The feature table is written through write_cavg_quality_feature_table with manual_states=selection_states, so the accepted/rejected states in the table are the final consensus-derived binary selection.

The consensus report records:

  • class index;
  • original state;
  • consensus state;
  • internal final state;
  • binary selection state;
  • one vote count column per restart state;
  • quality score;
  • quality-model automatic state;
  • raw restart label for every restart;
  • mapped restart label for every restart.

12. Failure Conditions

The workflow stops when:

  • part is supplied;
  • nstates is not 2 or 3;
  • nstages is supplied with a value other than 2;
  • nrestarts < 1;
  • the input project has no cls2D rows;
  • the saved original-state array does not match the cls2D row count;
  • the class-average stack size does not match the cls2D row count;
  • any restart completion marker is missing after the watcher returns;
  • any restart cls3D row count differs from the original cls2D count;
  • no populated consensus class can be chosen as good;
  • no raw restart state can be mapped to the good consensus state;
  • a selected restart state volume is missing;
  • any asynchronous docking completion marker is missing;
  • any docked consensus volume is missing;
  • docked volumes have inconsistent dimensions or sampling.

13. Current Limits

State-label correspondence is based on label agreement with restart 1. It does not compare maps, class-average projections, or inter-state volumes. Volume docking is applied only after the good consensus state has been chosen.

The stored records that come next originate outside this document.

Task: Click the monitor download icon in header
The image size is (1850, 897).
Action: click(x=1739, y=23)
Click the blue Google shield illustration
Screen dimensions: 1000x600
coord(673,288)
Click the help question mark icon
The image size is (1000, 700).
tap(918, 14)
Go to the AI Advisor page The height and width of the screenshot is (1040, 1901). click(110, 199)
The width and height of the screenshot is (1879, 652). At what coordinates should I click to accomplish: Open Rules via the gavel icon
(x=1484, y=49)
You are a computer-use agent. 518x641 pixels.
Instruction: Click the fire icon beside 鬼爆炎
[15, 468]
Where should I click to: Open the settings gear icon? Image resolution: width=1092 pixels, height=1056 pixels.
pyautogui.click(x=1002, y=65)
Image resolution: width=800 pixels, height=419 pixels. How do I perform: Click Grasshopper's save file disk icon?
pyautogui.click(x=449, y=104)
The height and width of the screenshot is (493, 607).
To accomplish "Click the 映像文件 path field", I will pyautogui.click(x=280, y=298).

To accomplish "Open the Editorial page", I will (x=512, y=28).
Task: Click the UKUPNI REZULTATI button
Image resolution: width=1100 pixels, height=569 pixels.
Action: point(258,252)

The cavg-quality model selects which consensus state is good by mean class quality. It does not directly override individual class votes except through that state-level good/bad assignment. The same class-average quality scores are used to choose the reference restart volume for docking.

The workflow supports at most three restart states. The final project state is binary regardless of the restart state count.

The route is fixed to C1 because it exits after stage 2 of abinitio3D_cavgs.